Segundo o procurador de Contas Ruy Marcelo Alencar de Mendonça, a Umanizzare recebe do governo amazonense R$ 4.709,78 por mês e para cada preso no Compaj. Valor que reduziria para R$ 2 mil por detento caso a administração fosse totalmente de responsabilidade pública de acordo com o presidente do SINDASP/CE. “É este o esquema entre empresários e agentes públicos. Deixa de se investir na construção de novas unidades, na contratação de efetivo, na compra de armamento e de equipamentos de segurança e de capacitar os profissionais, em outras palavras, você sucateia o sistema para apontar como solução a terceirização. E agora quem paga é a sociedade”, completa o dirigente.
Valorização dos agentes e Fundo Penitenciário
Na luta pela aprovação da Proposta de Emenda Constitucional 308, PEC que altera o artigo 144 da Constituição ao transformar a atividade do agente penitenciário em polícia penal, a categoria levanta a bandeira para ser reconhecida como parte essencial da segurança pública brasileira desde 2004. Para o vice-presidente da CSB e presidente do SINDPEN/DF, Leandro Allan, “o maior erro do governo é justamente não discutir o sistema prisional com quem entende”. Durante todo o ano de 2016, a matéria não foi apreciada pelo plenário da Câmara dos Deputados por cancelamento ou encerramento de sessão.
“O governo não vai conseguir resolver o problema do sistema penitenciário enquanto ele não colocar o agente penitenciário na mesa para debater as soluções. Hoje, a profissão não é constitucionalizada e as autoridades públicas barram isso para continuar com as privatizações, que são um meio de desviar dinheiro, como a Umanizzare doou R$ 212 mil para um ex-deputado federal. Então, é preciso constitucionalizar a carreira, senão não será possível encontrar soluções para os próximos anos”, destaca Allan.
Além da valorização profissional, o aumento do quadro de servidores efetivos, do número de vagas para acabar com a superlotação carcerária, a recapacitação dos trabalhadores, a reconstrução de unidades prisionais sucateadas, a intensificação da fiscalização, o fim do contrato temporário e da privatização e a destinação estratégica dos recursos do Fundo Penitenciário Nacional são algumas das primeiras medidas necessárias à melhoria do sistema prisional do Brasil de acordo com o Leandro Allan e Valdemiro Barbosa.
Após o massacre em Manaus, o ministro da Justiça, Alexandre de Moraes, relembrou que no final de 2016 a União liberou R$ 1,2 bilhão por meio do Fundo para a construção de novas prisões e compra de equipamentos. Para Leandro Allan, uma medida paliativa “que não vai adiantar nada”.

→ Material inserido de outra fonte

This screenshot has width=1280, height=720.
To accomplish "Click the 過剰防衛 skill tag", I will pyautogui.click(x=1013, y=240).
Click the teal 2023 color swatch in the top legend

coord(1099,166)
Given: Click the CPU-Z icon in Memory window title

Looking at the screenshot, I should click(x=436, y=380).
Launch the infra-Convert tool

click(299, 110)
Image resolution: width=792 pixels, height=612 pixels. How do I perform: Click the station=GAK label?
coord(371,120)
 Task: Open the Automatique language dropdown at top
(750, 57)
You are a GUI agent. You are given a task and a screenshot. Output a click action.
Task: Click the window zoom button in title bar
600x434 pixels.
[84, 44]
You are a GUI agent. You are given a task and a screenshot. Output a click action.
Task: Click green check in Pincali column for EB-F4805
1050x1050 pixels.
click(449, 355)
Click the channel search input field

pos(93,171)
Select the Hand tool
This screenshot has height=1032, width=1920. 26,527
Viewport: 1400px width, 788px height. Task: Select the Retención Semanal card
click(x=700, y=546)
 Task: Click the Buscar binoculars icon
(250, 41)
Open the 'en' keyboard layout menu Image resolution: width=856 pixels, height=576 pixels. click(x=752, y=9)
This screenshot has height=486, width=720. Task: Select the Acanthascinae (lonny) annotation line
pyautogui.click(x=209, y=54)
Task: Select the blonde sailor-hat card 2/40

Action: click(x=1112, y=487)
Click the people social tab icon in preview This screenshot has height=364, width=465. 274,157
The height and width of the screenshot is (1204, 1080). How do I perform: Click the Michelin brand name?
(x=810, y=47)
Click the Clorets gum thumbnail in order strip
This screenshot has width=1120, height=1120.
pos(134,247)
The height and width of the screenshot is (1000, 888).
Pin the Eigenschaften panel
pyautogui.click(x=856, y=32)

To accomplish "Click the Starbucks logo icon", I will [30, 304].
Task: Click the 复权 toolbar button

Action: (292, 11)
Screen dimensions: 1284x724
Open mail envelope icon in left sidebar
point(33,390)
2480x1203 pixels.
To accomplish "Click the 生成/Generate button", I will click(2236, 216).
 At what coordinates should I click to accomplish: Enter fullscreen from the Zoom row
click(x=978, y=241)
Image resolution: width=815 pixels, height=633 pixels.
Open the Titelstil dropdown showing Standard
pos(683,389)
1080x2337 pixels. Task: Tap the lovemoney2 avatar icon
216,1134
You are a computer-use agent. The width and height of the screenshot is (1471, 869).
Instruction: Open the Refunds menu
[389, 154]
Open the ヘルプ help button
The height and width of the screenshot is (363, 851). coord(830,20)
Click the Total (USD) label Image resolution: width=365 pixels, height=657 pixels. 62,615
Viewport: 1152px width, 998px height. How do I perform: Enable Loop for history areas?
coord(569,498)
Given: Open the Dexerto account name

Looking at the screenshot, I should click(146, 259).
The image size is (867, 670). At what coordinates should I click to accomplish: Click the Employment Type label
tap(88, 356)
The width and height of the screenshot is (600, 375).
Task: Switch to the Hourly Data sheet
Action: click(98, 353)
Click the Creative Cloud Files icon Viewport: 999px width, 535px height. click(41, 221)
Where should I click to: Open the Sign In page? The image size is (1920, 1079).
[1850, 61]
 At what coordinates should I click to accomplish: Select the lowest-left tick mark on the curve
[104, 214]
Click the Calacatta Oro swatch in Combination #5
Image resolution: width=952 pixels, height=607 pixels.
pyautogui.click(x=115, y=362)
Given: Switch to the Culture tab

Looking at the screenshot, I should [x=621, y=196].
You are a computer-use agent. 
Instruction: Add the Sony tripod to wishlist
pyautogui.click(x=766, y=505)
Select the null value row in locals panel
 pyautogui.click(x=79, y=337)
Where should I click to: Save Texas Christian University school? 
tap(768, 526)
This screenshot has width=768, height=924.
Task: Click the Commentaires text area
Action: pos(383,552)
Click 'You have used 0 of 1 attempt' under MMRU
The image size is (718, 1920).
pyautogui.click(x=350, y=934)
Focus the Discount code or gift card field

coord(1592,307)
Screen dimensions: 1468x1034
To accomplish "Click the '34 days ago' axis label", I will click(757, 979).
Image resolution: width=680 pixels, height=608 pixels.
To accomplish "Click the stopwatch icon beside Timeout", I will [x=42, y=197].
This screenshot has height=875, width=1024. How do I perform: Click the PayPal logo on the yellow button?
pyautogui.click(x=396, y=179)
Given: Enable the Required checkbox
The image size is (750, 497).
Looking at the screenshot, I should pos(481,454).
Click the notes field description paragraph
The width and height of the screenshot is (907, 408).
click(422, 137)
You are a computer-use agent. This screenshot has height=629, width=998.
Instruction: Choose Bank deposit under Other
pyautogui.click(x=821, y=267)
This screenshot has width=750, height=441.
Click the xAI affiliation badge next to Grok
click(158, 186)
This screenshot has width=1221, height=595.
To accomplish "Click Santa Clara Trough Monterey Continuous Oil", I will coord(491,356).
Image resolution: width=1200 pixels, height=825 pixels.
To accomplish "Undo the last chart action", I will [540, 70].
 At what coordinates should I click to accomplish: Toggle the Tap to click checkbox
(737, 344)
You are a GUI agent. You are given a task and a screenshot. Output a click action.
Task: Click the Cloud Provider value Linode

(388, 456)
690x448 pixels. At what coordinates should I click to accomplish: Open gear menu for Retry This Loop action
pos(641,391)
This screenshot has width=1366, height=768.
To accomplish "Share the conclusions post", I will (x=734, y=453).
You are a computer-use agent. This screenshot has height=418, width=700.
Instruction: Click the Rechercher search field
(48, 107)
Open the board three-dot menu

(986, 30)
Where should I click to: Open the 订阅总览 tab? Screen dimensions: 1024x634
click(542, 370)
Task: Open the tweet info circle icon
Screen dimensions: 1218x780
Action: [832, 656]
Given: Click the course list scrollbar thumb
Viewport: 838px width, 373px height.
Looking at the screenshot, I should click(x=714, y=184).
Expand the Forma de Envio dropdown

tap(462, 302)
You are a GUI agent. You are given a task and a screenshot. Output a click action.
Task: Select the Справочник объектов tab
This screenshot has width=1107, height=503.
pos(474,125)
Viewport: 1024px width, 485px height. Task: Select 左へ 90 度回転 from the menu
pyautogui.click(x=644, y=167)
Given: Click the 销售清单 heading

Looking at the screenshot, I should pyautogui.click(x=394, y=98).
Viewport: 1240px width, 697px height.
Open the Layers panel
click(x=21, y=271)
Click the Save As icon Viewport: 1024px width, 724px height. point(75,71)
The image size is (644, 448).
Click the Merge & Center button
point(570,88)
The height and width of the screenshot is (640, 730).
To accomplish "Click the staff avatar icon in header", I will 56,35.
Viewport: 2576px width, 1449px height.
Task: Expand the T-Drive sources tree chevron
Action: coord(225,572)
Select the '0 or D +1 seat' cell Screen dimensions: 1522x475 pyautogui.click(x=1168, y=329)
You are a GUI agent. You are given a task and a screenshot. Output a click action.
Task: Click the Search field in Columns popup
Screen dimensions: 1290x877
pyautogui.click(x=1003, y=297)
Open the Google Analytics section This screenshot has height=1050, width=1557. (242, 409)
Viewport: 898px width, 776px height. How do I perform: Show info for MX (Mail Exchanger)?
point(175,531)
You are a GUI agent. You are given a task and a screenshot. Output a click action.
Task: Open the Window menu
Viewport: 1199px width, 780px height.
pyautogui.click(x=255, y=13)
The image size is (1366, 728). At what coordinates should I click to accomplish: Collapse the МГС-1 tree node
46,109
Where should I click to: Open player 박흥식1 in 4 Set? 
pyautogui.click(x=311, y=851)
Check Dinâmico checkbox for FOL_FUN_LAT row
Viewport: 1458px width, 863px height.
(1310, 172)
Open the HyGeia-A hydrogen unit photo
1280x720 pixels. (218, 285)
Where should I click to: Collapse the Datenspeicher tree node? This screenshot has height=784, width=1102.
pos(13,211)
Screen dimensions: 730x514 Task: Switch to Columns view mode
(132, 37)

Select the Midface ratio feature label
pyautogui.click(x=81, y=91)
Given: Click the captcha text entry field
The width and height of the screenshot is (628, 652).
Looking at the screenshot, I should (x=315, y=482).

“Isso servirá apenas para aliviar o Estado, supondo que novas rebeliões não aconteçam, mas já aconteceram em Roraima e em Manaus novamente. O que se precisa é pegar esse dinheiro e investir em contratação de profissionais; tem que abrir concurso público, contratar agentes para prestar serviço nas unidades penitenciárias do País. No Distrito Federal, temos plantões com 1 agente para vigiar 250 presos. É um absurdo”, revela o sindicalista, corroborado pelo presidente do SINDASP/CE.
De acordo com Barbosa, no Ceará há 500 agentes para custodiar 25.500 detentos. “Com certeza esse recurso do Fundo Nacional seria de grande valia para fazermos a diferença. Sistema penitenciário é segurança pública. Enquanto isso não for consenso entre os governadores, nós vamos viver essa situação de dificuldade”, ratifica.
Endurecimento das leis e aplicação de políticas públicas que incentivem o preso a trabalhar para a sociedade, investindo na sua recolocação no mercado de trabalho e inserção social também são outras providências que os sindicalistas acreditam que precisam ser tomadas.